— Extracted entries —
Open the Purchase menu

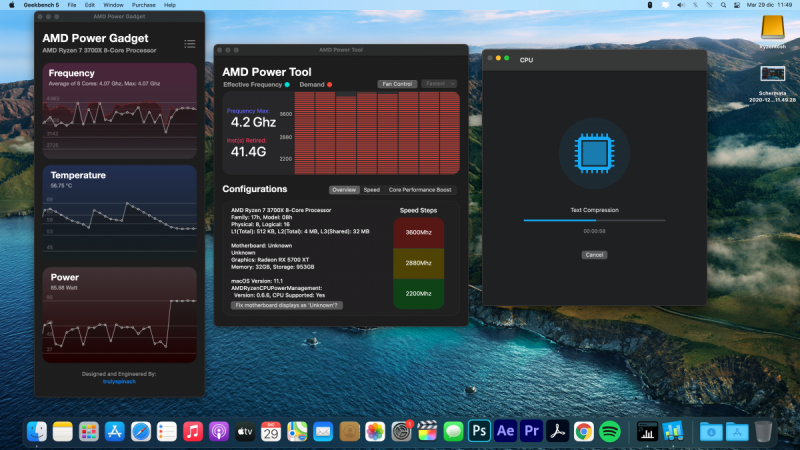click(144, 5)
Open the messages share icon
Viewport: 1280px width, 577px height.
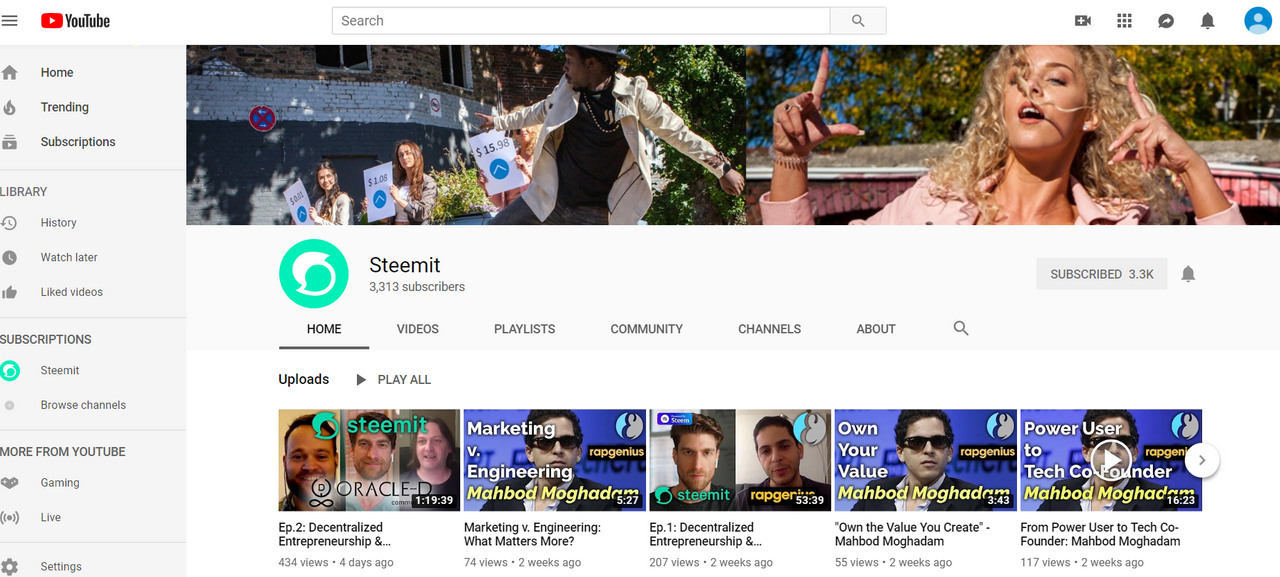(1166, 20)
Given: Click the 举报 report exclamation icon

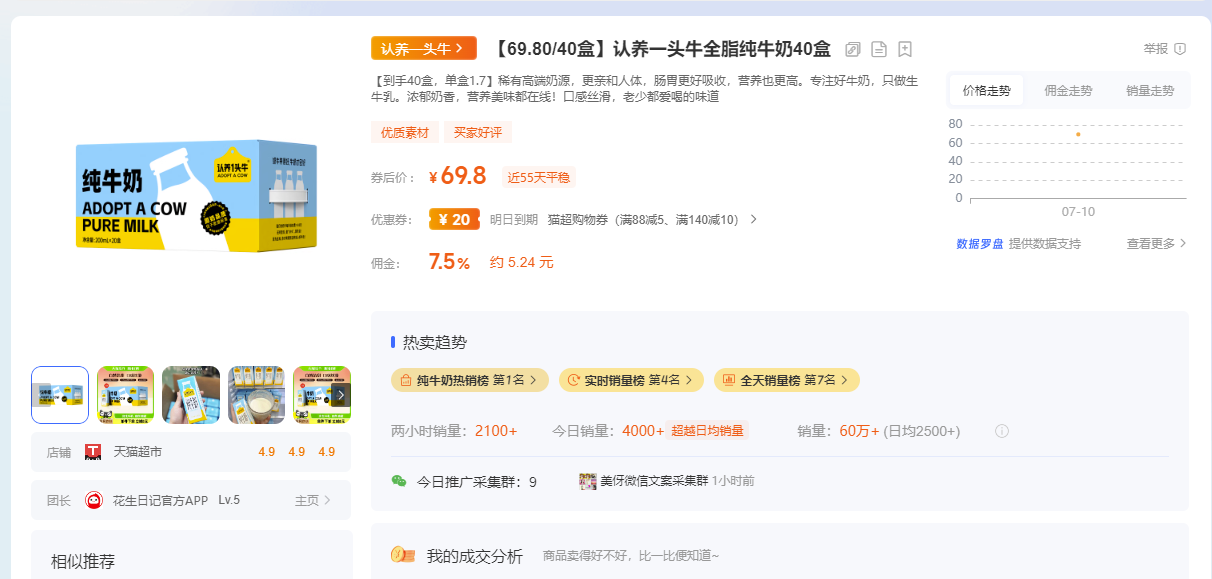Looking at the screenshot, I should (x=1180, y=49).
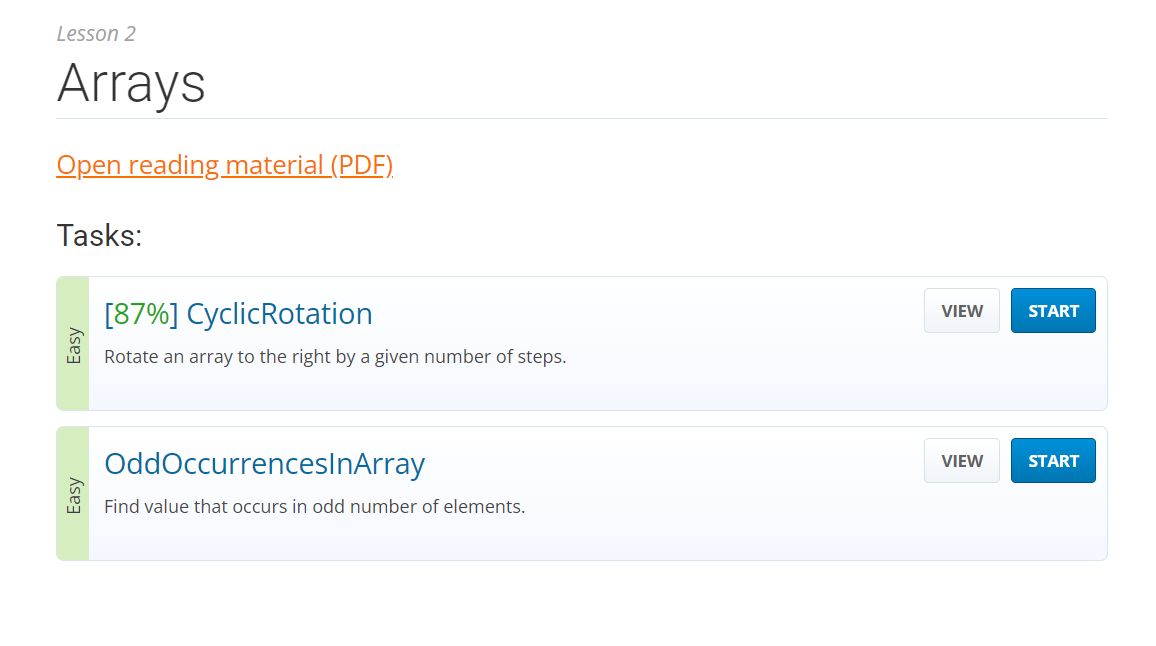Open the CyclicRotation task title

(x=279, y=314)
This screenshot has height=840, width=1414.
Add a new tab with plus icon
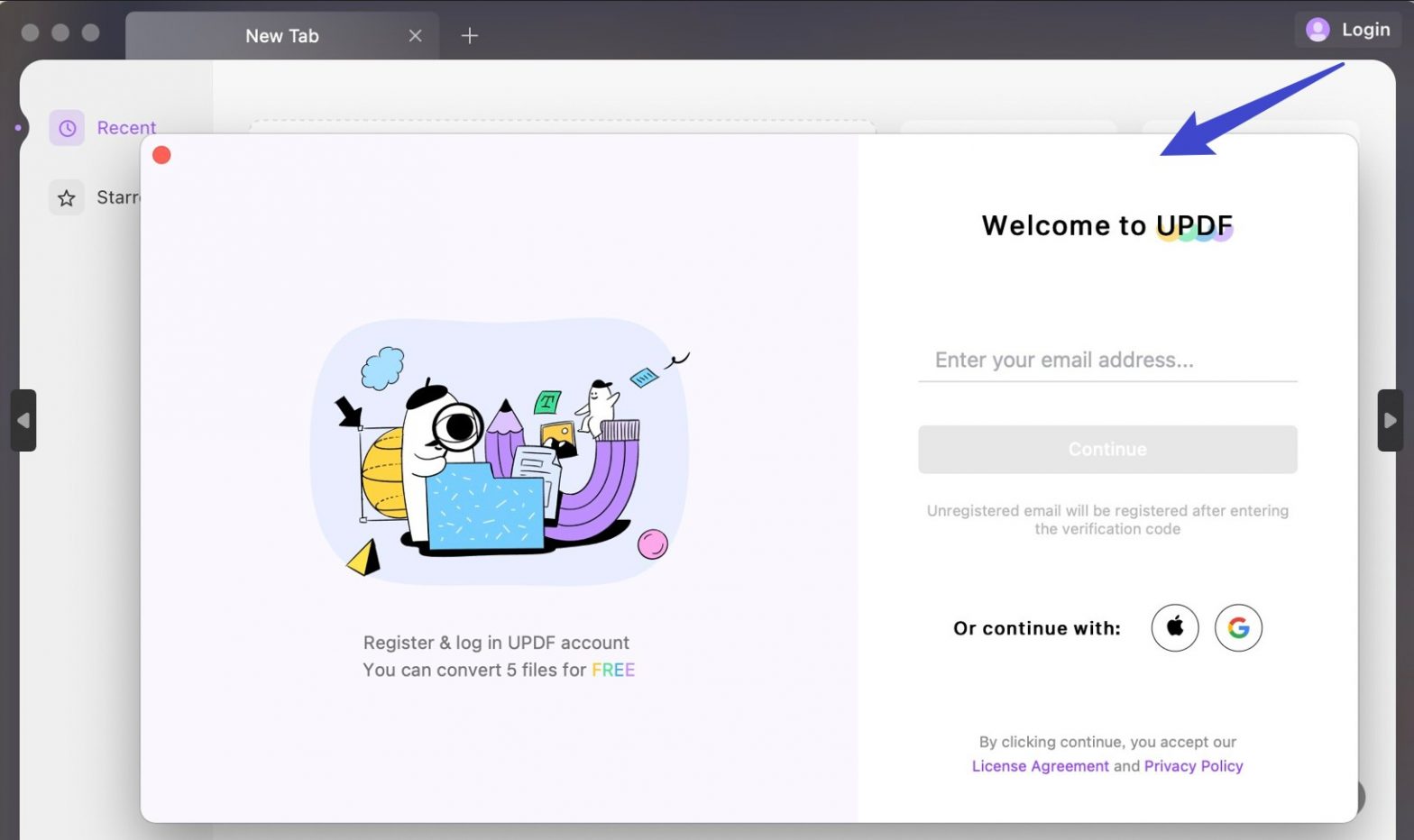(x=469, y=36)
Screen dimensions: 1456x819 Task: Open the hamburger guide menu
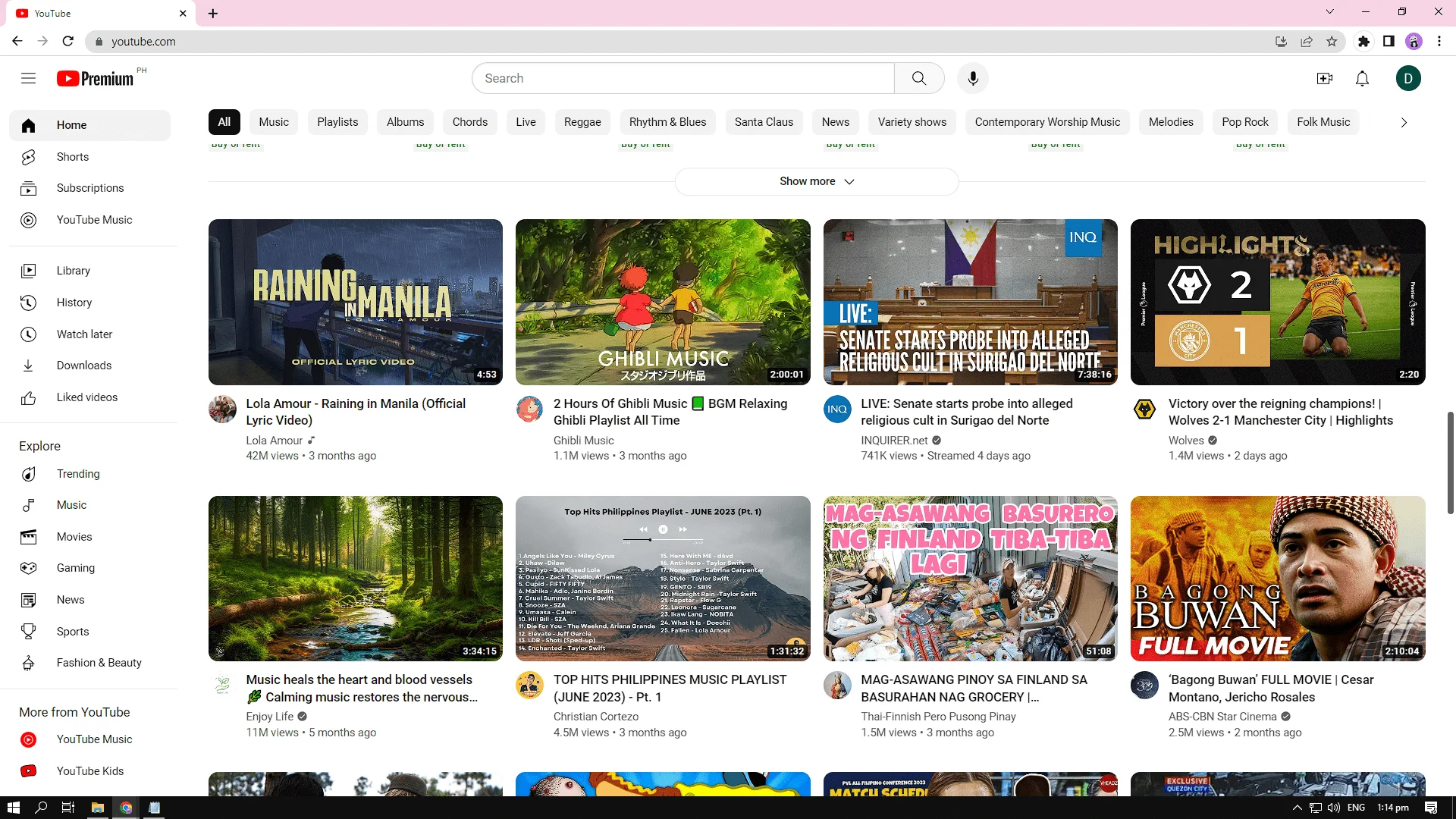point(28,78)
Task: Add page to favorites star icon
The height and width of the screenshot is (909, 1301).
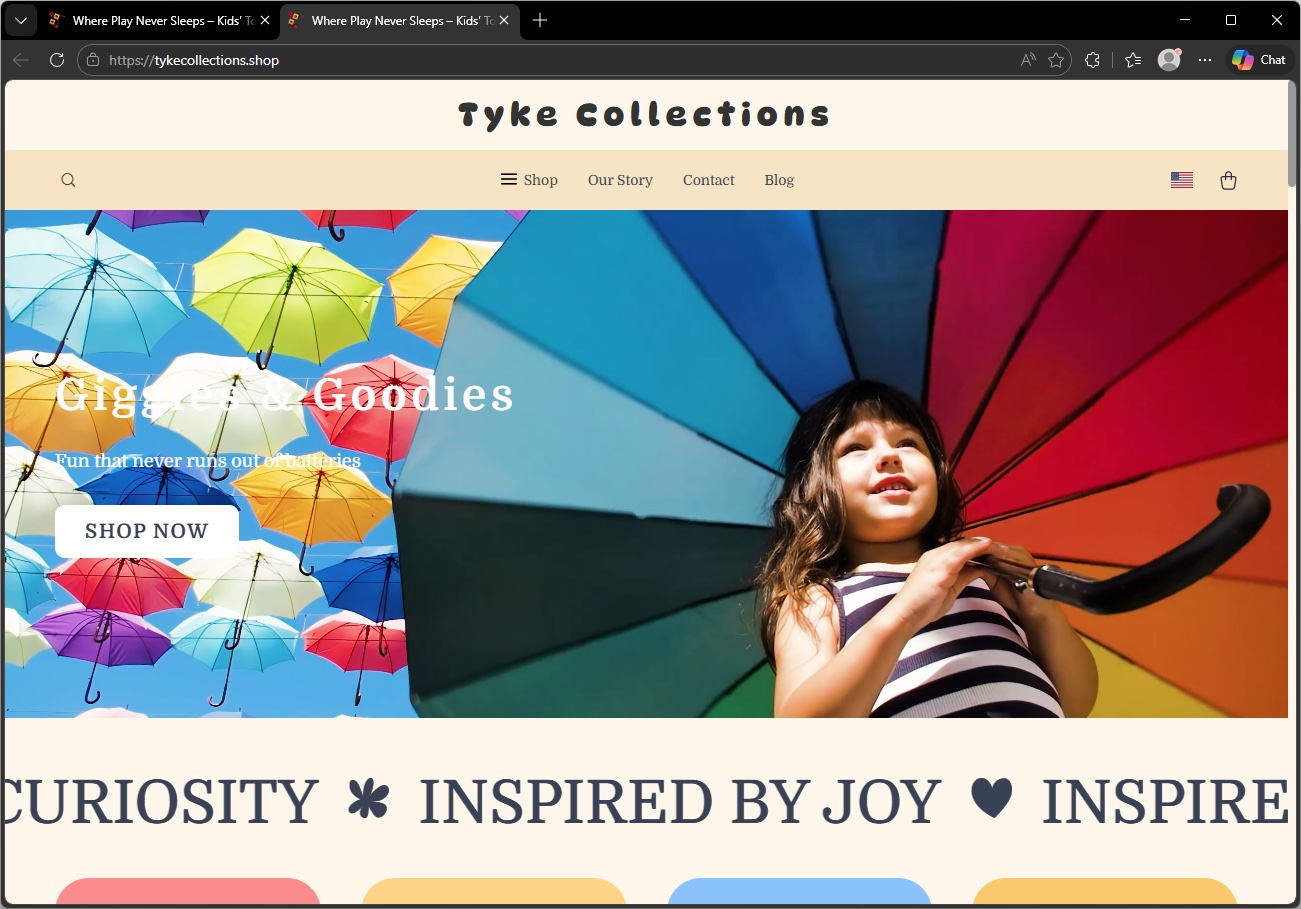Action: point(1056,60)
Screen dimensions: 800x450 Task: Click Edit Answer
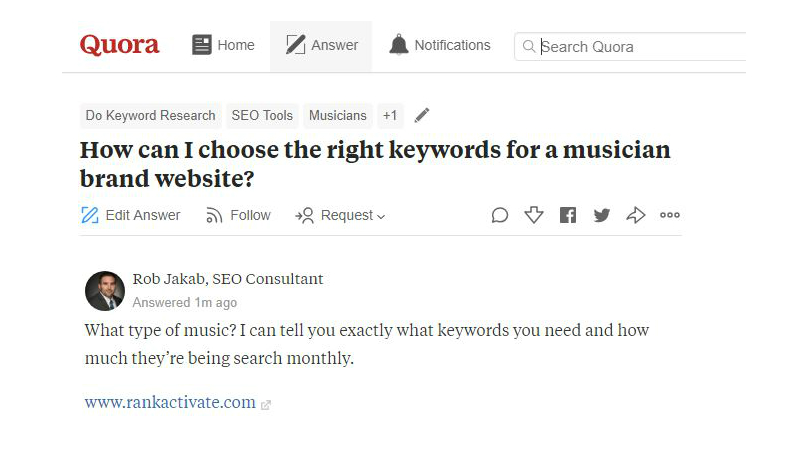tap(131, 215)
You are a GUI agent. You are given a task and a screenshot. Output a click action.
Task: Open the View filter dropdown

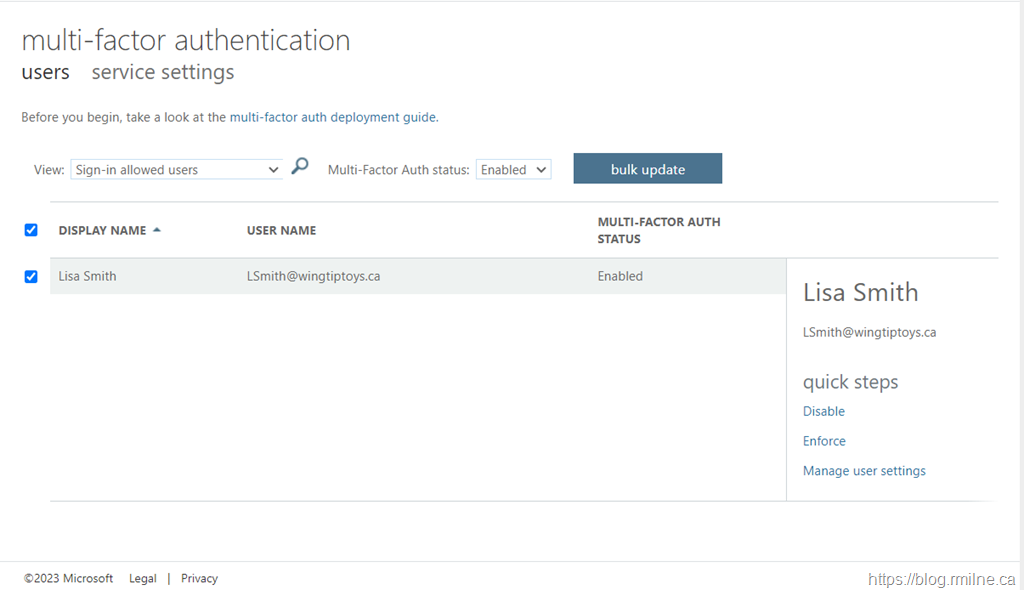[177, 170]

— Directions for this task —
Reproduce precisely the lines of the entries above, from the one containing "Add a new tab with plus icon" through the final one, both ends included, and omit the pictures.

— Solved problem —
Add a new tab with plus icon
(x=469, y=36)
Screen dimensions: 1456x819 Task: Open the hamburger guide menu
point(28,78)
Task: Add page to favorites star icon
The height and width of the screenshot is (909, 1301).
Action: point(1056,60)
Screen dimensions: 800x450 Task: Click Edit Answer
tap(131, 215)
You are a GUI agent. You are given a task and a screenshot. Output a click action.
Task: Open the View filter dropdown

[177, 170]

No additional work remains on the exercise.